В туалет при кафе я еще не заходила.
И лучше бы мне было не заходить вообще, — первая мысль.
Нет, он не производит впечатление клоаки, — все очень чисто, почти стерильно. Все выглядит совсем не так, как в придуманных туалетах, которые любит живописать в своих романах ВПЗР. Там и шагу не ступишь, чтобы не наткнуться на какую-нибудь концептуальную срань — вроде истерзанного и разорванного на отдельные листы Ницше. Когда-то Ницше был увесистым томом в жестком переплете, теперь же ошметки Заратустры и «Воли к власти» висят на ржавом гвозде вместо туалетной бумаги. Двери кабинок исписаны многомудрыми изречениями из Библии (синий маркер), кусками из интервью «Битлз» журналу «People» (красный маркер) и выдержками из поваренных книг (нечто трудноуловимое, то ли кровь, то ли дерьмо). Прямо под библейскими стенаниями (черным маркером) нанесены изображение эрегированного члена и пара цитат из песен Джима Мориссона. И пара цитат из песен Эллы Фитцджеральд, что-то на манер «ю лайк потато энд ай лайк потэйто, ю лайк томате анд ай лайк томэйто», ту же песню исполнял Луи Армстронг, но акцент почему-то делается на Элле. Разница между мужским и женским невелика, всего-то одна буква, не меняющая значение слова, но меняющая его произношение; к разрыву это не приводит, всего лишь — к легкому недопониманию.
потато — потэйто
томато — томэйто
ванилла — ванэлла, let's call the whole thing off, —
давай отзовем все это, не будем заморачиваться.
В туалете при кафешке пахнет ванилью, но не настоящей (vanilla), а эссенцией или освежителем (vanella?). Раковина блещет девственной чистотой, жидкое мыло даже никем как следует не распаковано, и на зеркале нет не единого пятна.
Зеркало — вот что меня напрягает, несмотря на его ухоженность.
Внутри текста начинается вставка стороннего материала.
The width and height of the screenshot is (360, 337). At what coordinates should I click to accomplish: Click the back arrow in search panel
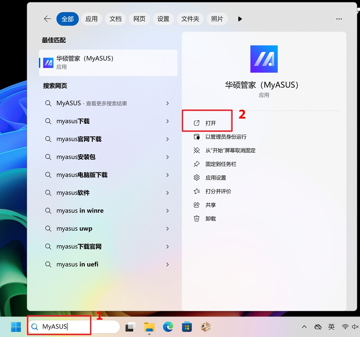(47, 19)
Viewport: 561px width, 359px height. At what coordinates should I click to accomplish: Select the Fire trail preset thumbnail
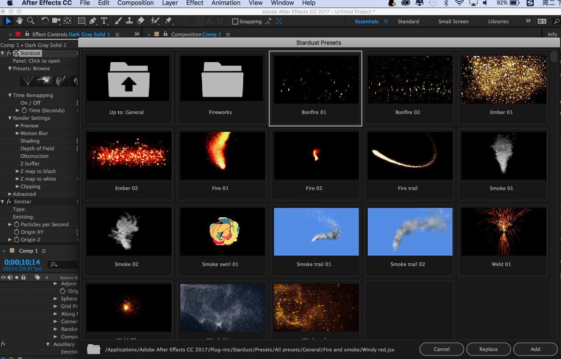point(409,155)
Не потому, что я вижу в нем себя и что-то темное, похожее на кровь, в районе уха. А потому, что я вижу в нем не одну себя.
Целых шесть.
Большое зеркало разделено на шесть секций с зеркалами поменьше, кто только придумал эту хреновину? Очевидно, тот, кто придумал снабжать зеркалами музыкальные шкатулки. Так и есть: зеркало над раковиной — точная копия зеркального задника в шкатулке, разница лишь в масштабах. Этого зеркала и того.
Меня и слепой балеринки.
Стоит только подумать об этом, стоит только сопоставить, как моя левая нога начинает подрагивать, притопывать по кафельному полу, ну нет!.. Между мной и балеринкой — мало общего, я живая (potato), а она — мерзкий механизм (potahto?). Я прекрасно вижу (tomato), а ее глаза стерты (tomahto?), разница между мерзким механизмом и человеком из плоти и крови невелика
невелика
о господи, невелика, всего-то одна буква, но разрыв уже произошел.
Настоящей меня больше нет, хотя я отражаюсь во всех шести зеркалах.
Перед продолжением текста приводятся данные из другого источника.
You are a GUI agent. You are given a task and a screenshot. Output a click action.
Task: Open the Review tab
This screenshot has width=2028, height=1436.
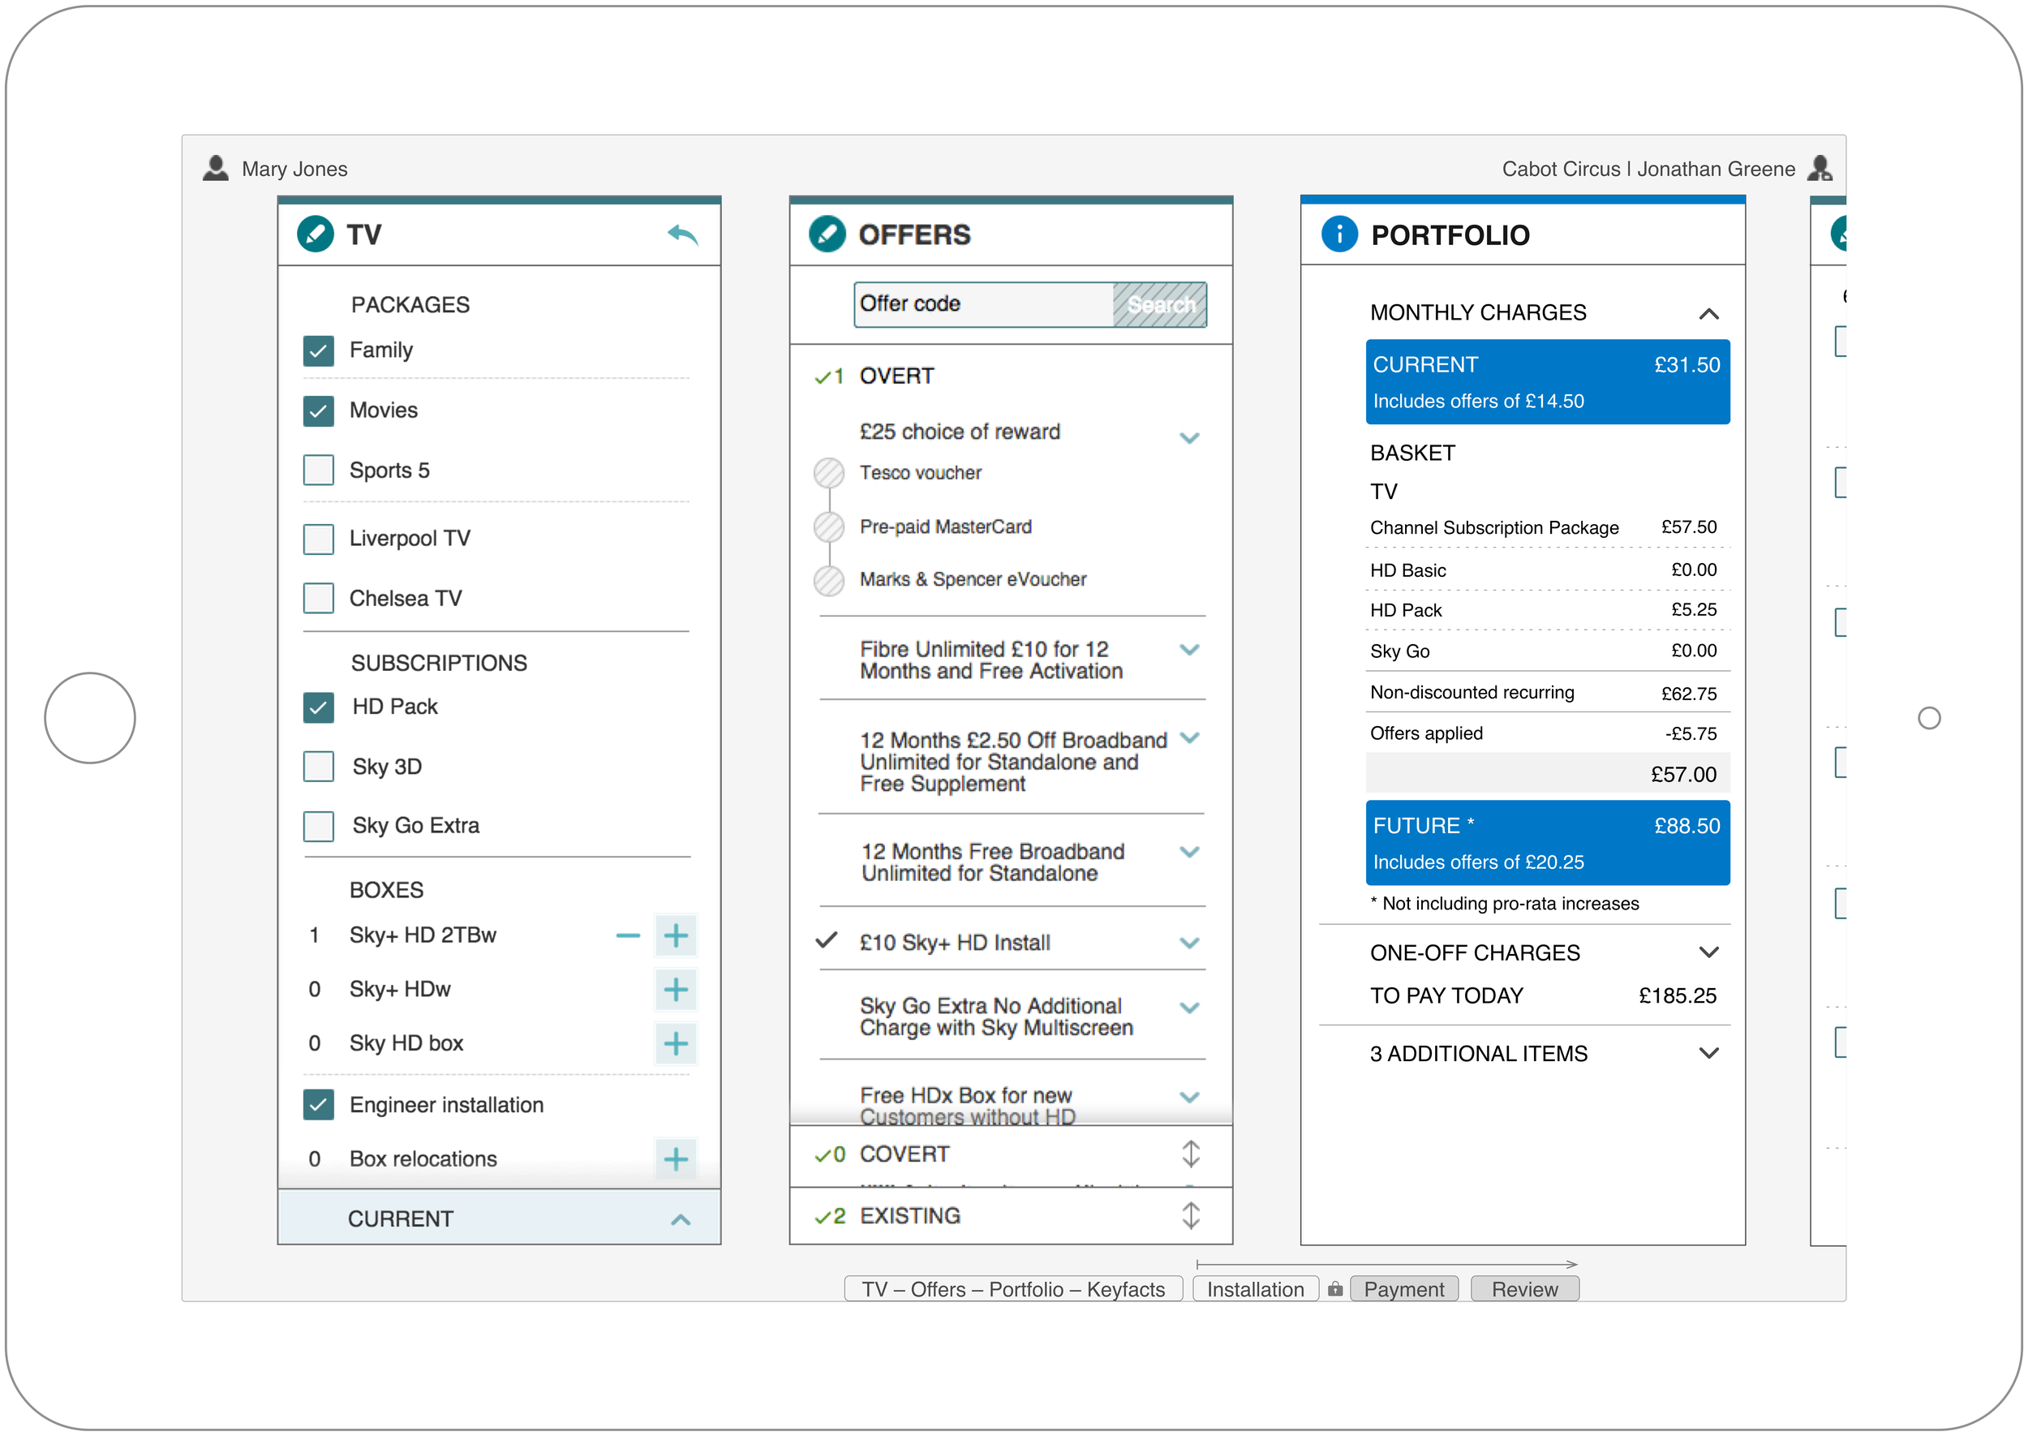1524,1289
Настоящей — нет, есть Сумасшедшая из головы писателя, такой же мерзкий механизм, как и чертова слепая балеринка. Мне нужно стереть кровь, чтобы она никого не раздражала своим видом? Пожалуйста, пожалуйста, пожалуйста!..
Я открываю кран на полную мощность, из него хлещет холодная вода, от которой стынут кончики пальцев. Сама же процедура со стиранием крови несколько затягивается — только потому, что кровь давно высохла. Вывод напрашивается сам собой: она появилась не сейчас. Не тогда, когда я разговаривала с ВПЗР и думала о том, как бы половчее опустошить ее набитую миллионом слов, вероломную и гнусную башку. Но когда?
Когда я ехала с Кико на велосипеде, и он рассказывал мне о «самой красивой женщине».
Удары невидимой острой спицы не прошли бесследно — отсюда и кровь. Непонятно только, за что мне все эти испытания. Я всматриваюсь в зеркала, надеясь обнаружить ответ там.
Тщетно.
Что еще я должна стереть с себя, чтобы получить все ответы? Глаза — и сходство с механизмом станет полным. Я сотру свои собственные глаза, чтобы кто-то
ВПЗР нарисовала нужные — гуашевые или акварельные, по своему усмотрению. Тогда я уж точно ничем не буду отличаться… не от балеринки даже — от Кико.
Существует ли Кико на самом деле, или он — порождение чьей-то дурной фантазии? Наверняка существует, о нем мне говорил еще старина Фернандо-Рамон, а этого простака трудно заподозрить в сговоре с аморальным и беспринципным фриком, фрик и испанского не знает. Нужно поточнее вспомнить, что именно говорил владелец «Pilar-44».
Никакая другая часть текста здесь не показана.